Data provided Block Start

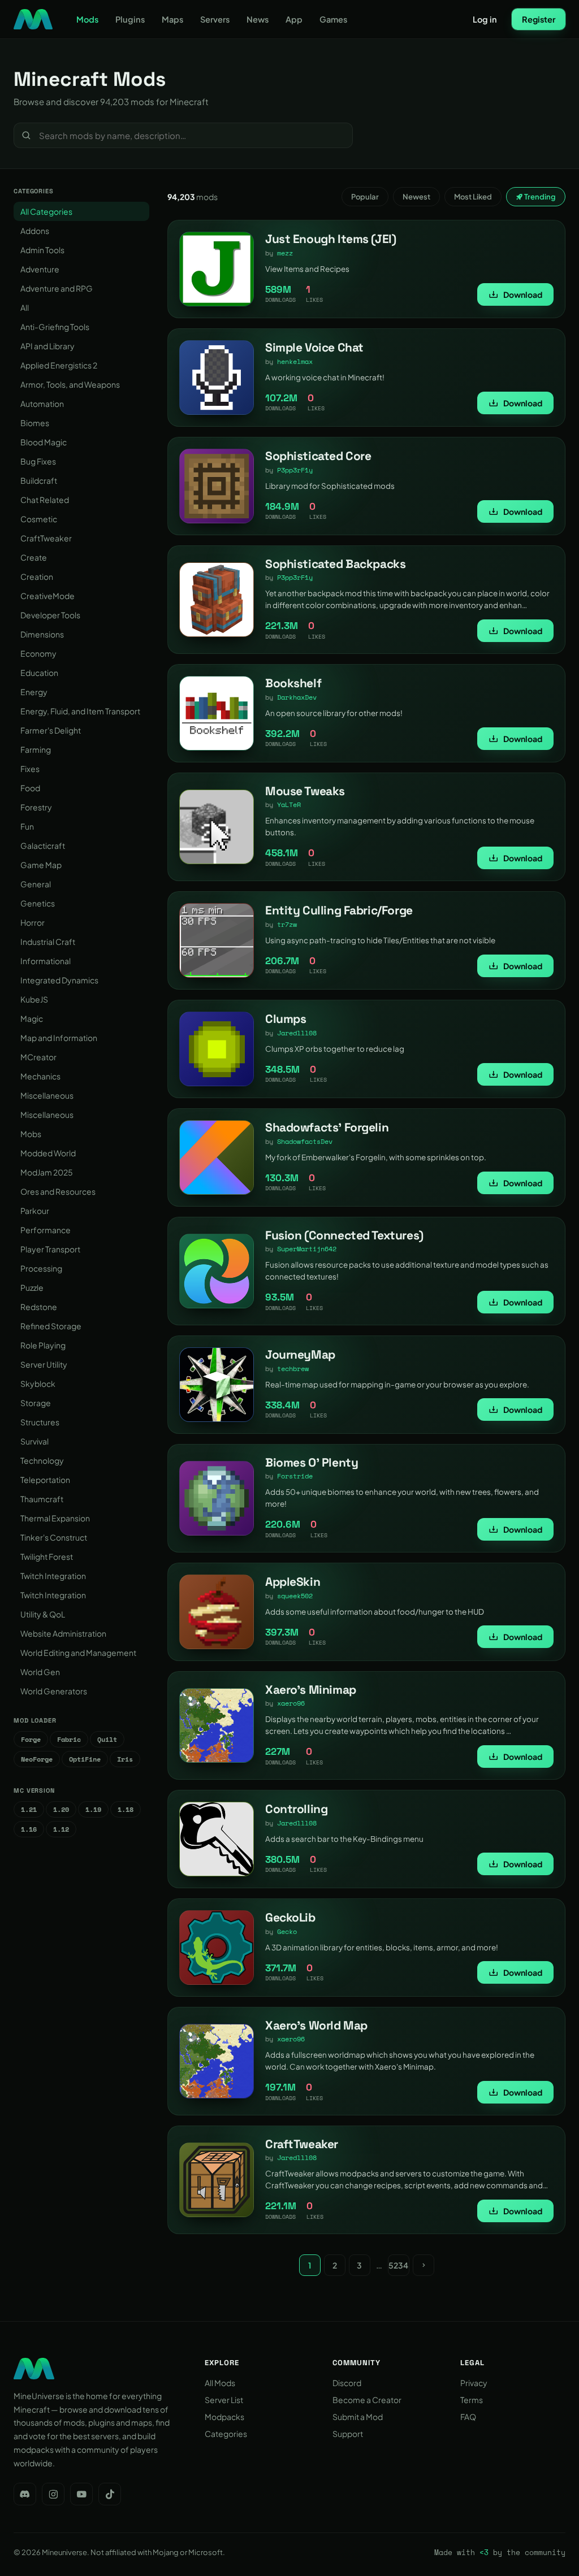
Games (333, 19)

Data provided Block End
Data provided Block Start

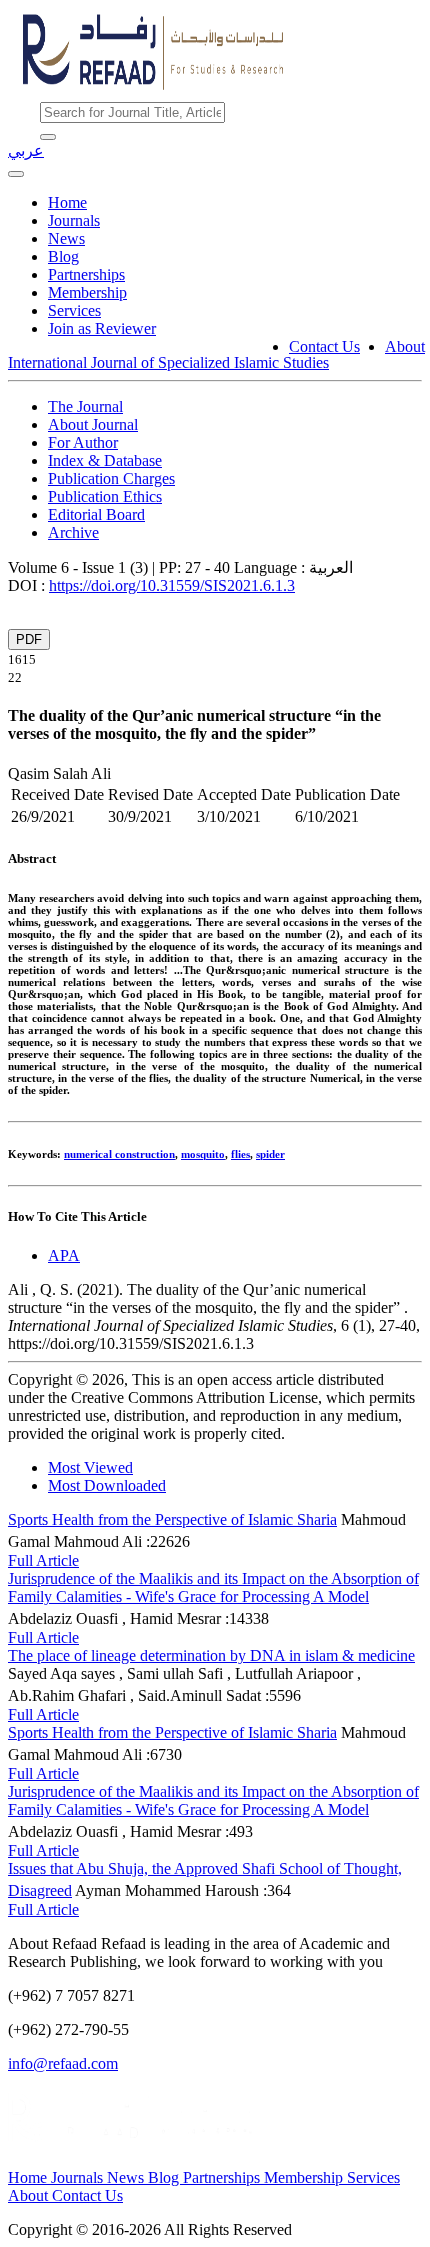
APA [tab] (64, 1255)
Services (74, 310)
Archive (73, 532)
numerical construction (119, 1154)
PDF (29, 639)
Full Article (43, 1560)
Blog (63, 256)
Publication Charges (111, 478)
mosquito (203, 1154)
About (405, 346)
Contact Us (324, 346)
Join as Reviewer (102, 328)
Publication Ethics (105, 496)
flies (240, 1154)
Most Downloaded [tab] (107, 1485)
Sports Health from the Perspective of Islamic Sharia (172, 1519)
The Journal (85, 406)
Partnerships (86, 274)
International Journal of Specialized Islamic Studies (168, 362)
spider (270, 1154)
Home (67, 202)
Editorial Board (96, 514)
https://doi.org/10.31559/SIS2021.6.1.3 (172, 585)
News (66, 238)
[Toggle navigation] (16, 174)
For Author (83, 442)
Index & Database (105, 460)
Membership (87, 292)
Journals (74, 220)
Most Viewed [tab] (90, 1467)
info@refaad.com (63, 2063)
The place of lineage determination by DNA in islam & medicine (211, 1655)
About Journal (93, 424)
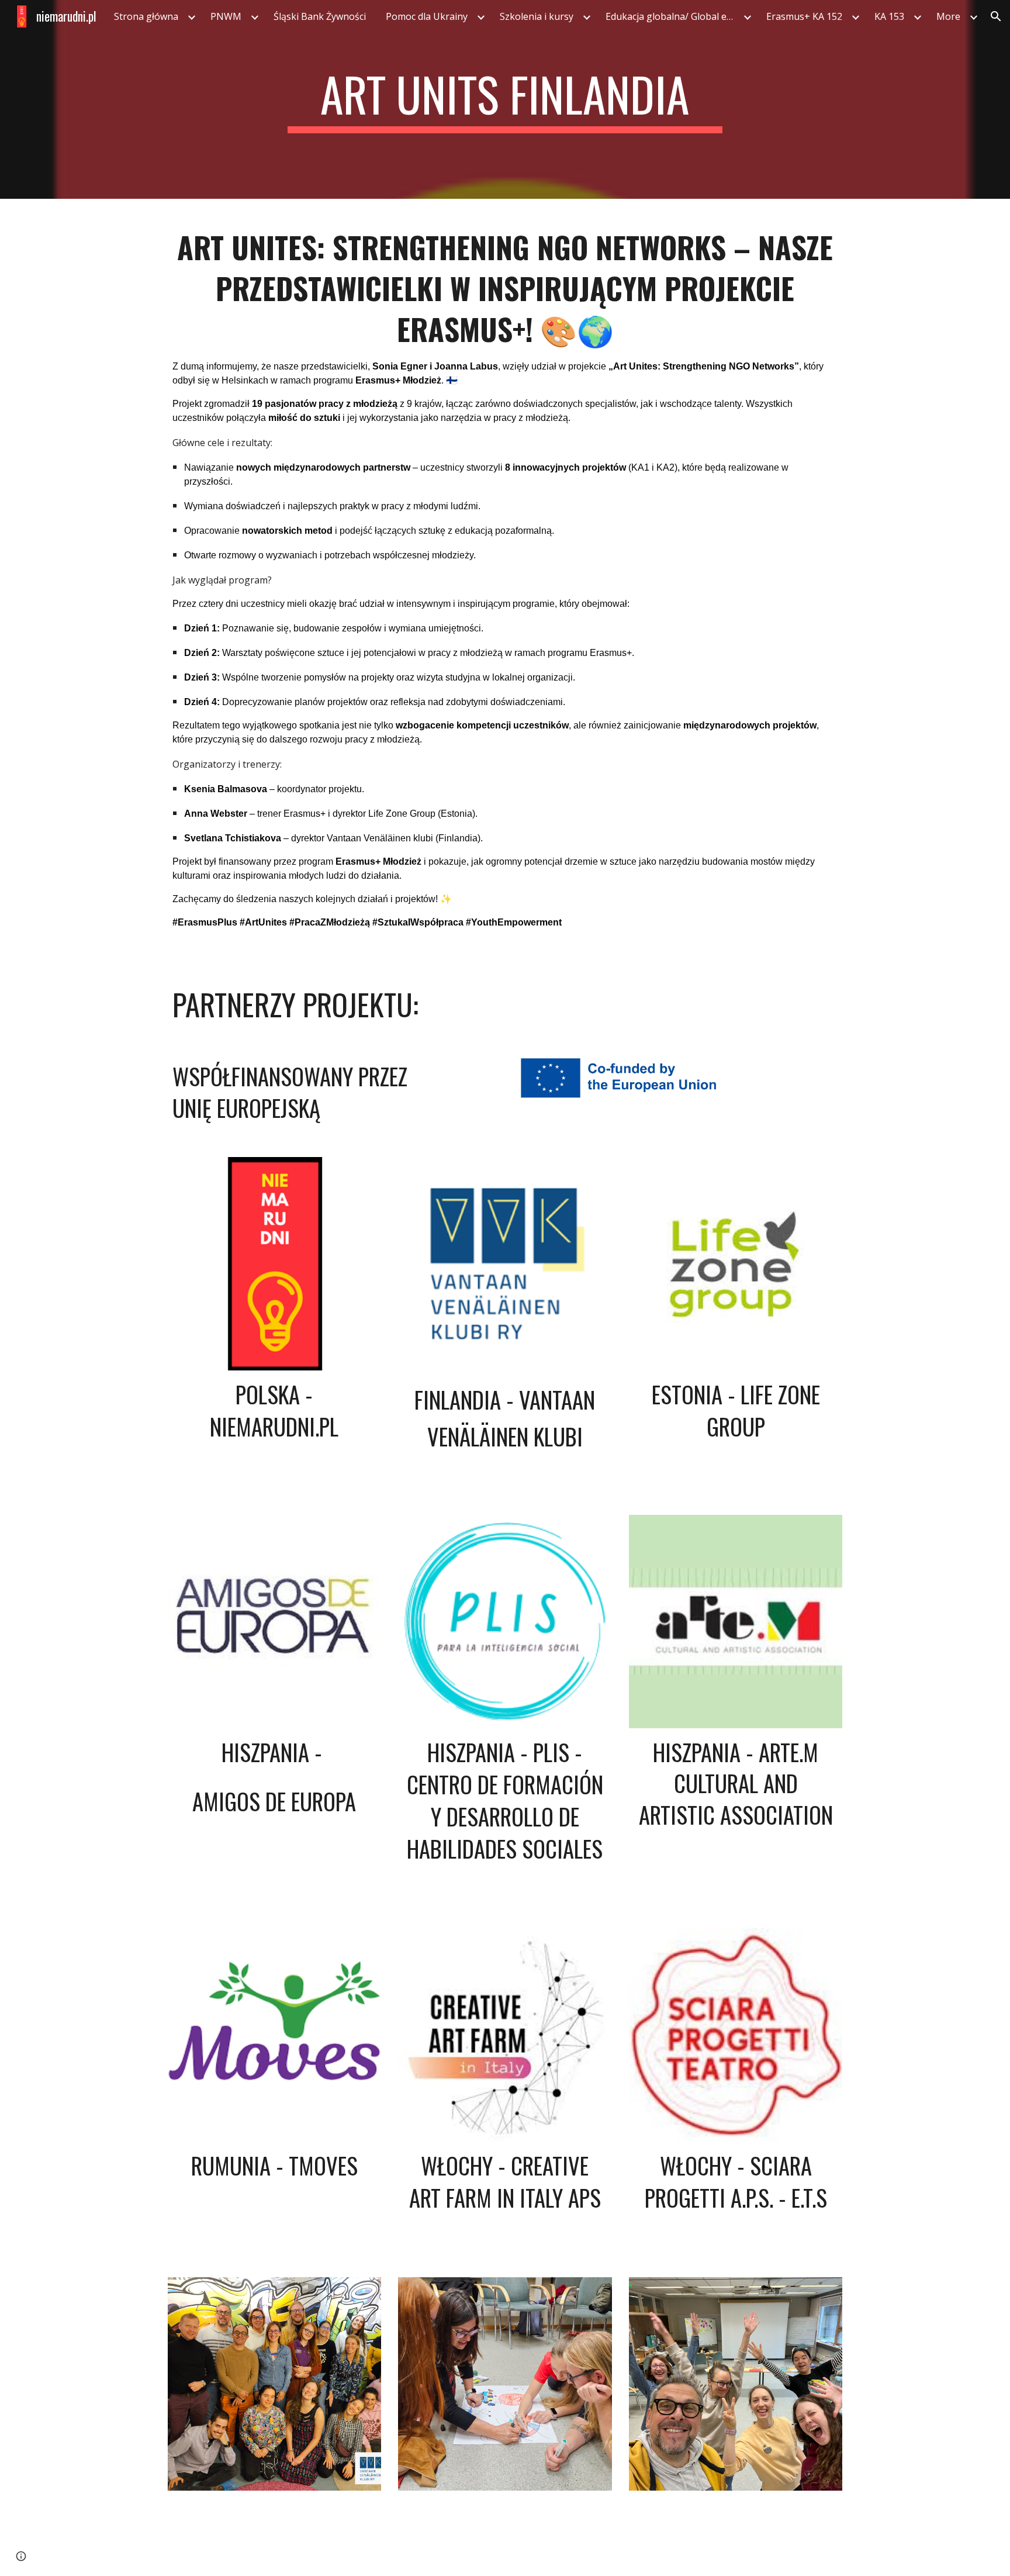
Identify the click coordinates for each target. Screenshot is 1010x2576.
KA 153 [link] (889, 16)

Data provided Block End

_Task description:_ When you reach the line with "Join as Reviewer (102, 328)" in the records above, start writing out lines exactly, and stop once the line with "About Journal (93, 424)" has been written; include nothing else.

_Task answer:_
Join as Reviewer (102, 328)
Publication Ethics (105, 496)
flies (240, 1154)
Most Downloaded [tab] (107, 1485)
Sports Health from the Perspective of Islamic Sharia (172, 1519)
The Journal (85, 406)
Partnerships (86, 274)
International Journal of Specialized Islamic Studies (168, 362)
spider (270, 1154)
Home (67, 202)
Editorial Board (96, 514)
https://doi.org/10.31559/SIS2021.6.1.3 (172, 585)
News (66, 238)
[Toggle navigation] (16, 174)
For Author (83, 442)
Index & Database (105, 460)
Membership (87, 292)
Journals (74, 220)
Most Viewed [tab] (90, 1467)
info@refaad.com (63, 2063)
The place of lineage determination by DNA in islam & medicine (211, 1655)
About Journal (93, 424)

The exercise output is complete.